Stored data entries
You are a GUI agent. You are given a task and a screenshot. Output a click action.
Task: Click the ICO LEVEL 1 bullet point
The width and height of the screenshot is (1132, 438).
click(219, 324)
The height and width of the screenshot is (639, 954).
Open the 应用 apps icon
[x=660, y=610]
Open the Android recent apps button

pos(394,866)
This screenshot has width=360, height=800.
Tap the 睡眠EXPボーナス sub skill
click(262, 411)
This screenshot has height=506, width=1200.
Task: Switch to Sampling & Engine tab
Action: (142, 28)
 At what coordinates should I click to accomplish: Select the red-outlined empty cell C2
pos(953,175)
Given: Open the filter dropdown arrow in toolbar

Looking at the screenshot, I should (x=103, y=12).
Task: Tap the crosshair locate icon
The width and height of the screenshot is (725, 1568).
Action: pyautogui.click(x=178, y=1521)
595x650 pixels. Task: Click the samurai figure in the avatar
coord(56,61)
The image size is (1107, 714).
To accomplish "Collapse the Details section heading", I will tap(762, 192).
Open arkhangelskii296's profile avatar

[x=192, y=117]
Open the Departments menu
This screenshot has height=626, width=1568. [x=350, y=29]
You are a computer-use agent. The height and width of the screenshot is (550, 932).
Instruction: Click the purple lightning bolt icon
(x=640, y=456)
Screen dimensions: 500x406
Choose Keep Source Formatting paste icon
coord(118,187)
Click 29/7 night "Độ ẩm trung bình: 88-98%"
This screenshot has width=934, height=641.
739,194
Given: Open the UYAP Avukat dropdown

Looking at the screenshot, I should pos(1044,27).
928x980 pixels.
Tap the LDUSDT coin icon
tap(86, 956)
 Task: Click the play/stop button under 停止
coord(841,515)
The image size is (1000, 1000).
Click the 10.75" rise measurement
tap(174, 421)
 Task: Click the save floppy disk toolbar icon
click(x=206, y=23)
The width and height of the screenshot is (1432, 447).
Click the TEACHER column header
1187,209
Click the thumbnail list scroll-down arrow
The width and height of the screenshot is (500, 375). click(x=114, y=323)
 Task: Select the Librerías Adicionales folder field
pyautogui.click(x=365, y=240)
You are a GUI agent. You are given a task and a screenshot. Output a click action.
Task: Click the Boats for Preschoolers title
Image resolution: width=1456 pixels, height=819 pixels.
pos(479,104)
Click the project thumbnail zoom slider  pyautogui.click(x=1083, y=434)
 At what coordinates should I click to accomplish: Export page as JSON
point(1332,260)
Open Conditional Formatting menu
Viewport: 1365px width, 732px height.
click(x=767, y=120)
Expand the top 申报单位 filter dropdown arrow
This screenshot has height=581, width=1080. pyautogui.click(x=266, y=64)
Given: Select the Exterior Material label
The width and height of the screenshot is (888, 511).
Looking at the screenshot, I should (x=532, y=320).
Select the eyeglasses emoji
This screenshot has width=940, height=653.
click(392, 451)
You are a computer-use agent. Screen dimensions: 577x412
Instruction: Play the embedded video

• REQUIRED WORK
Write out the line containing "Task: Select the" and every line after it through the end of the entries. Keep each one exactly as it is, and add nothing.

• TASK RESULT
 Task: Select the Librerías Adicionales folder field
pyautogui.click(x=365, y=240)
You are a GUI agent. You are given a task and a screenshot. Output a click action.
Task: Click the Boats for Preschoolers title
Image resolution: width=1456 pixels, height=819 pixels.
pos(479,104)
Click the project thumbnail zoom slider  pyautogui.click(x=1083, y=434)
 At what coordinates should I click to accomplish: Export page as JSON
point(1332,260)
Open Conditional Formatting menu
Viewport: 1365px width, 732px height.
click(x=767, y=120)
Expand the top 申报单位 filter dropdown arrow
This screenshot has height=581, width=1080. pyautogui.click(x=266, y=64)
Given: Select the Exterior Material label
The width and height of the screenshot is (888, 511).
Looking at the screenshot, I should (x=532, y=320).
Select the eyeglasses emoji
This screenshot has width=940, height=653.
click(392, 451)
You are a computer-use agent. Screen dimensions: 577x412
Instruction: Play the embedded video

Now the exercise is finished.